In a letter sent Tuesday, ten grassroots and national groups from across the country, including Downwinders at Risk, joined together to call on EPA to schedule a public hearing in Dallas-Ft. Worth on its proposed rollback of cement plant emission rules.

In publishing the revised rules in the Federal Register last week, EPA proposed only one public hearing be held on August 2nd in North Carolina, where there is not a single operating cement plant, although the proposed new giant Titan cement plant is trying to win permit approval to operate near Cape Fear.

Downwinders was joined by Montanans Against Toxic Burning out of Bozeman; Montana Environmental Information Center in Helena; Selkirk, Coeymans, Ravena Against Pollution (SCRAP) in upstate New York; California Communities Against Toxics, based in Rosamond, the Stop Titan Action Network, Penderwatch and Conservancy, Cafe Fear River Watch, and North Carolina Coastal Federation, all from the Tarheel state, as well as Earthjustice, the DC-based legal defense team that has partnered with Downwinders and many of the other groups for 20 years in trying to get these new rules implemented.

In 2009, DFW was one of three metropolitan areas that hosted public hearings on the then-proposed rules, referred to as National Emission Standards for Hazardous Air Pollutants, or NESHAP. Over 200 people attended at the impossible-to-get-to DFW Airport Hotel and almost 100 testified – more than participated in the DC and LA hearings combined. All but five testified in favor of strong EPA regulation of cement plant emissions.
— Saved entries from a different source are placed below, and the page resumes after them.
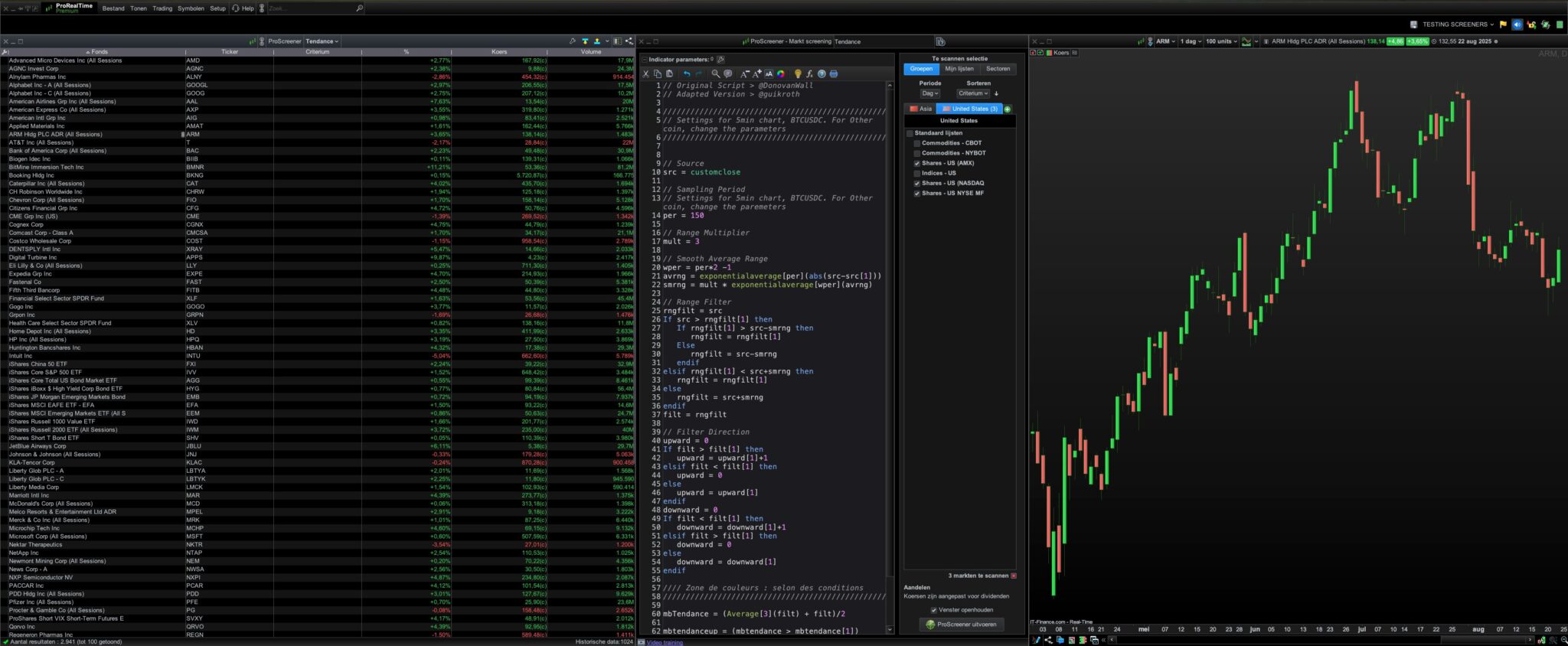Enable the Indices - US checkbox

click(x=917, y=173)
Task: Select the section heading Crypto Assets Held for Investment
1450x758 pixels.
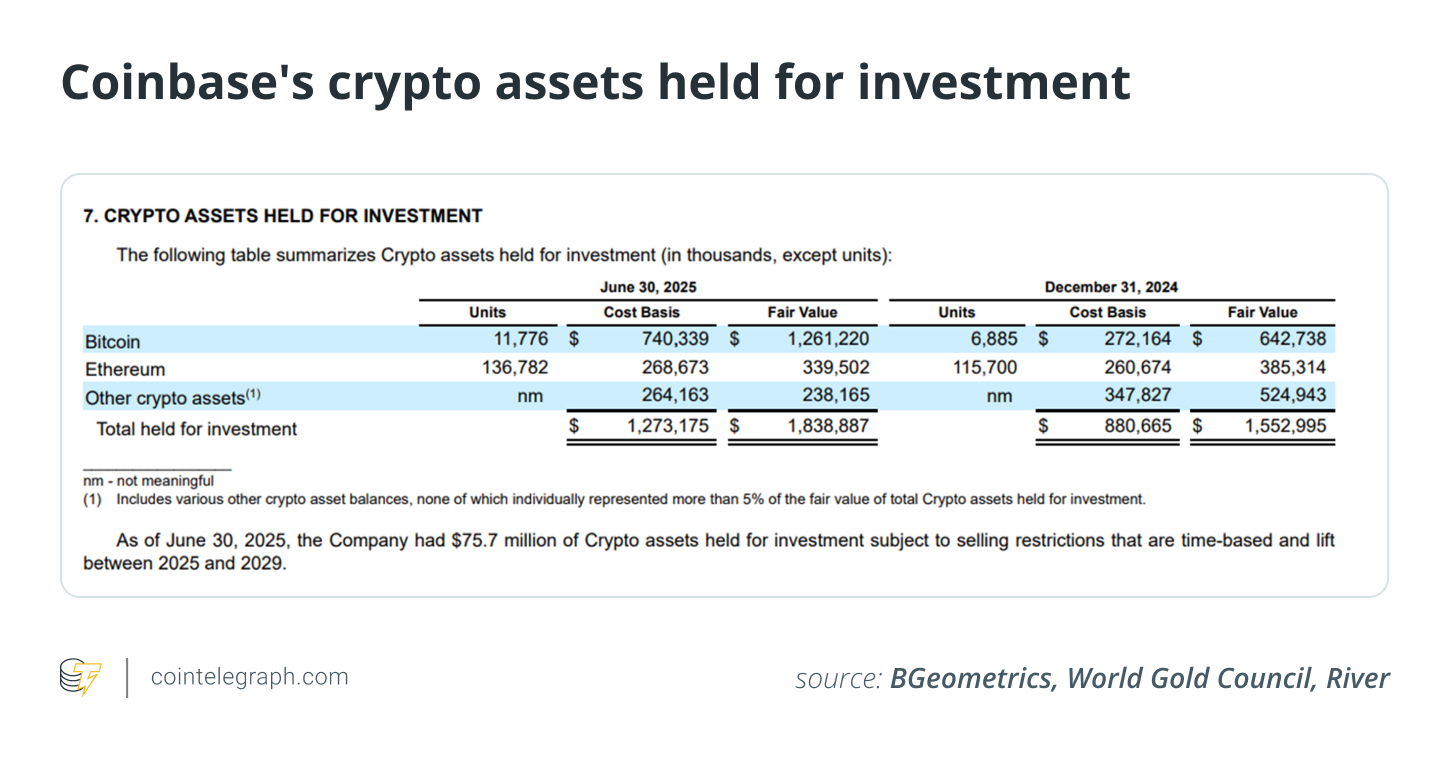Action: (x=283, y=216)
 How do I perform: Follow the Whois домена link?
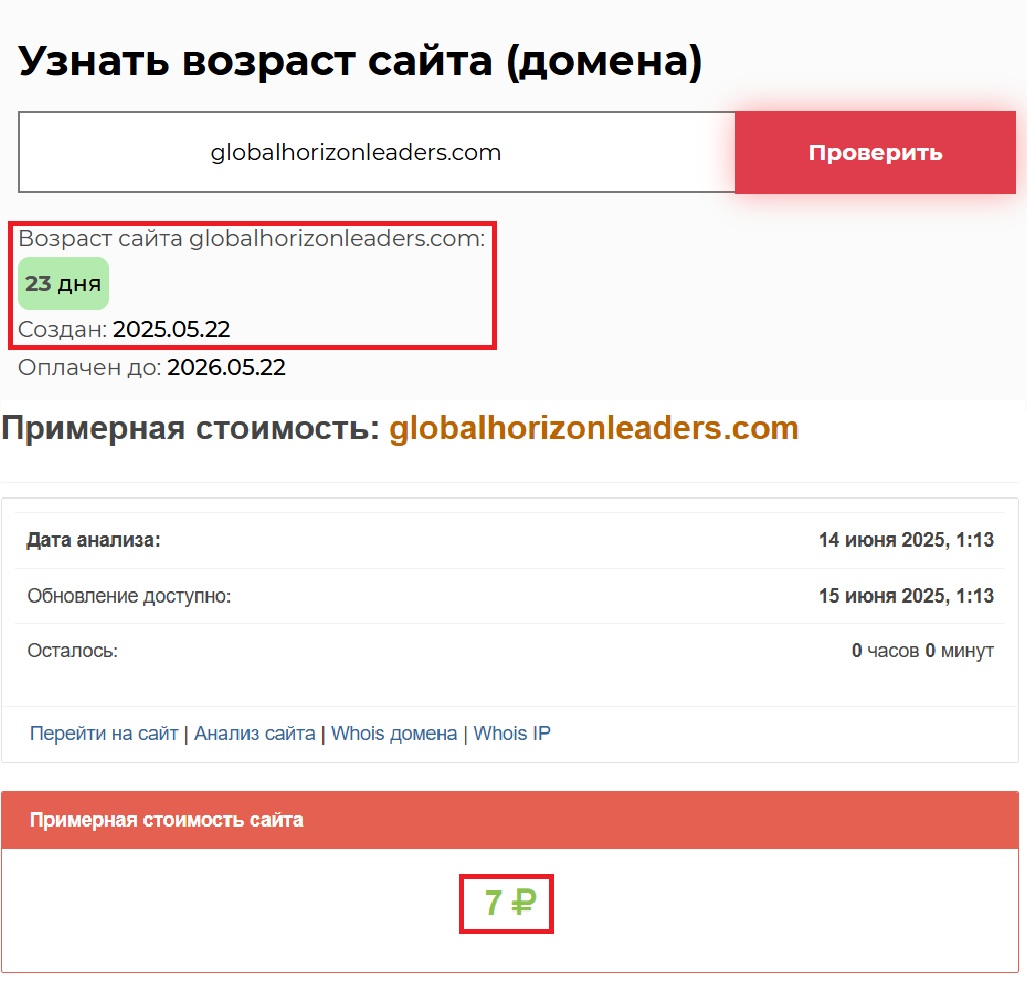[x=394, y=733]
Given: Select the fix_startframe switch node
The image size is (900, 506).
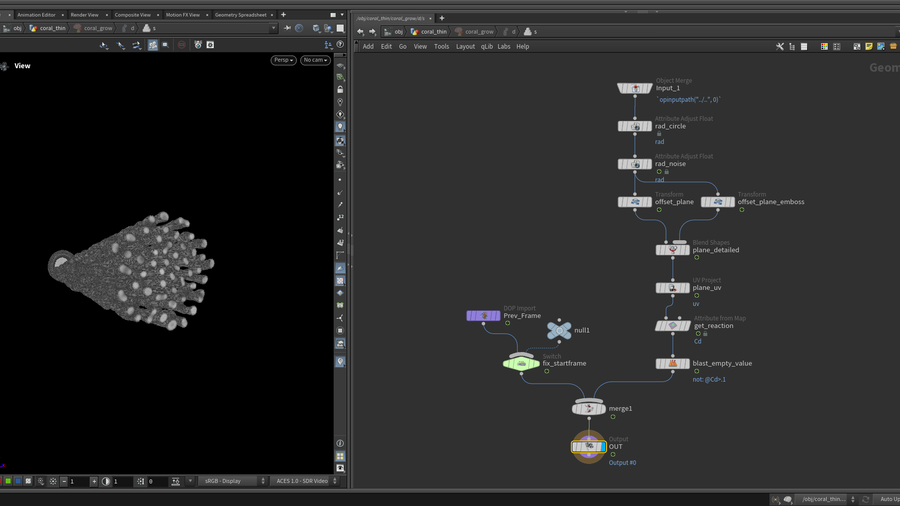Looking at the screenshot, I should pos(521,363).
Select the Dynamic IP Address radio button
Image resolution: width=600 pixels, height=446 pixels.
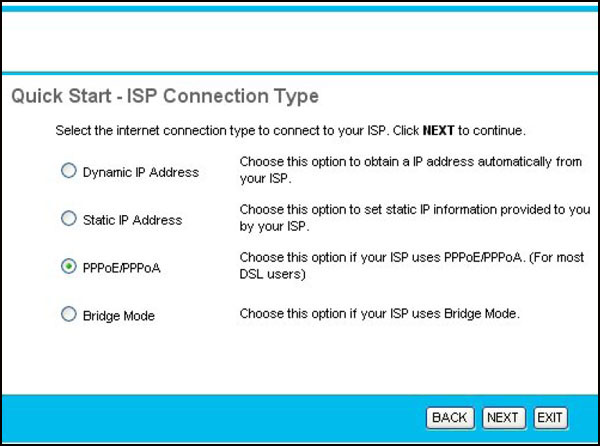69,172
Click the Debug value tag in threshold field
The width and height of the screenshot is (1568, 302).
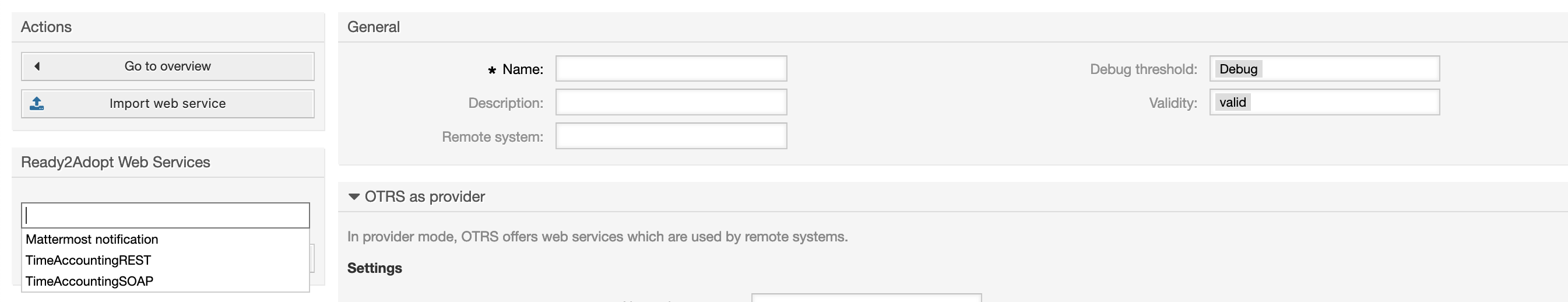[1238, 69]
DFW is also downwind of the nation's largest concentration of cement plant manufacturing capacity, with three large plants and a total of six kilns operating today in Midlothian, in Ellis County.
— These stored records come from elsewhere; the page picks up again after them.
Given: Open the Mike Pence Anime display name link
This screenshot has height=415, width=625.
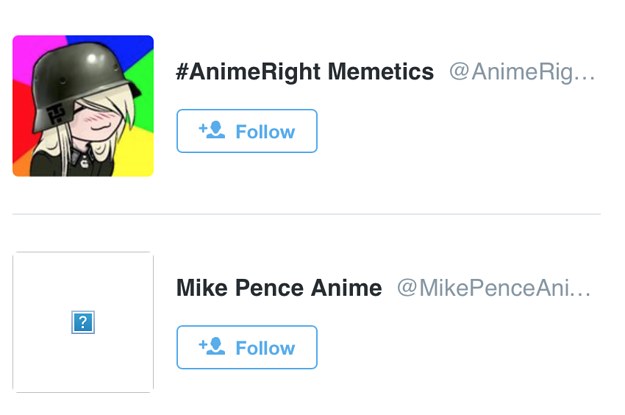Looking at the screenshot, I should coord(279,288).
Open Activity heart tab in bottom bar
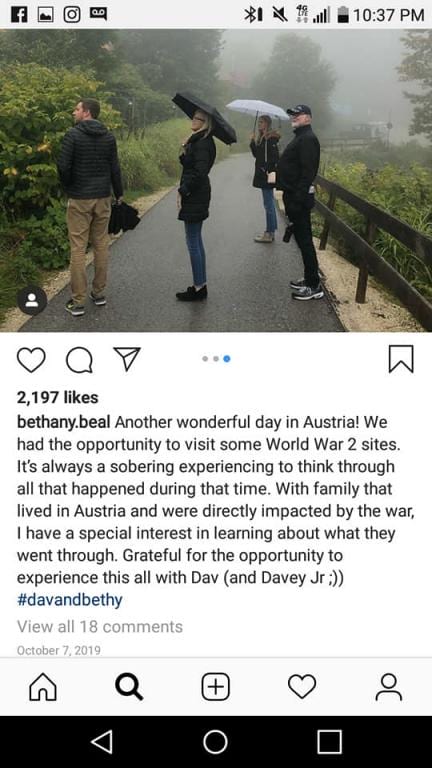This screenshot has width=432, height=768. (x=302, y=687)
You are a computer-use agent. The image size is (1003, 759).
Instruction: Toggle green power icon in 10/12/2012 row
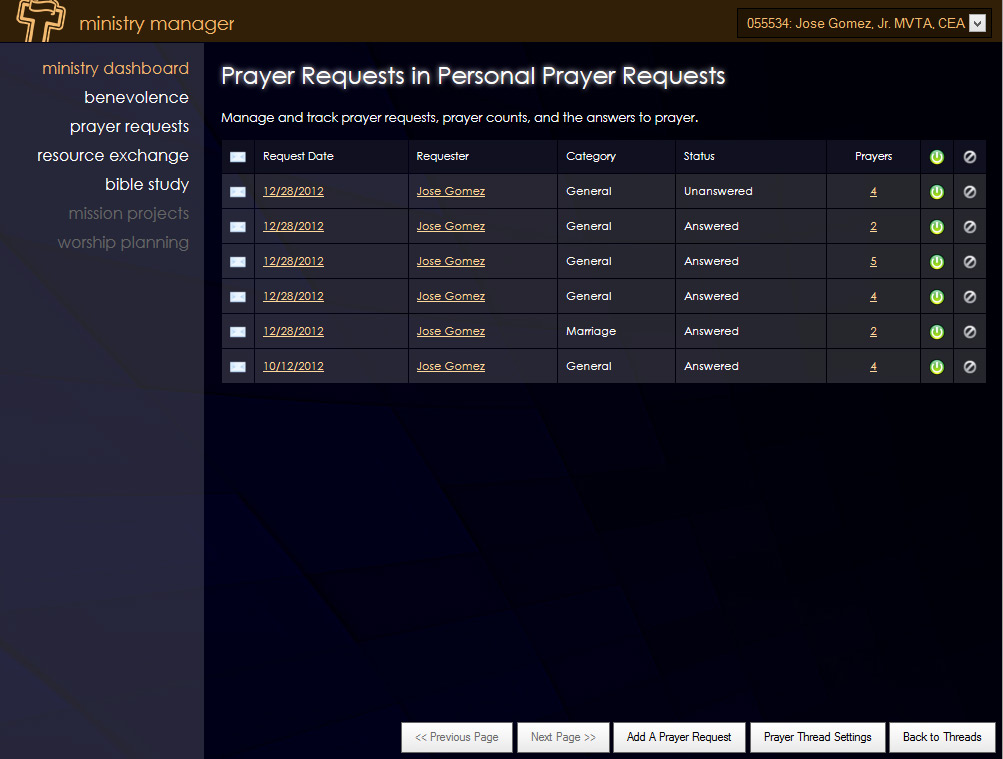[x=936, y=367]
EPA's changes to the rules, which include moving the compliance deadline from 2013 to 2015, as well as loosening the Particulate Matter standards and eliminating real time monitoring of PM pollution, were proposed just as the rules were about to be finalized and signed into law. No one at EPA can explain exactly why. No judge asked them to. The public didn't demand it. The Administration seems to be going out of its way to find favor with the cement industry even as the EPA is still carrying on a massive national enforcement initiative against it.

If you haven't done so already, please click here and send your comments opposing the changes in the cement plant emission rules. You only have until August 17th.

The full text of the groups' letter:

We, the undersigned groups, respectfully request that the Environmental Protection Agency hold a public hearing in Dallas, TX on its recently re-proposed NESHAP rule for Portland cement kilns. We request that this hearing be held in addition to the hearing scheduled at the Research Triangle Park facility in North Carolina.

There are no cement plants operating in North Carolina. It is incredibly important for the EPA to hold at least one public hearing in a location that is directly impacted by the toxic air pollution that this NESHAP rule addresses. Dallas is an appropriate additional hearing location for numerous reasons. First, there are multiple cement plants in the vicinity. Second, there is a precedent for public hearings on this rule in the region— on June 17, 2009, the EPA held a productive public hearing in Dallas on the Portland cement NESHAP. Third, Dallas's central location is more convenient for other impacted citizens from across the country who wish to travel to provide testimony.

We have worked for more than a decade to secure strong protections against the emissions of mercury, arsenic and other toxic air pollutants that cement plants emit. We would appreciate the opportunity to continue our involvement on this important issue at an additional public hearing in Dallas.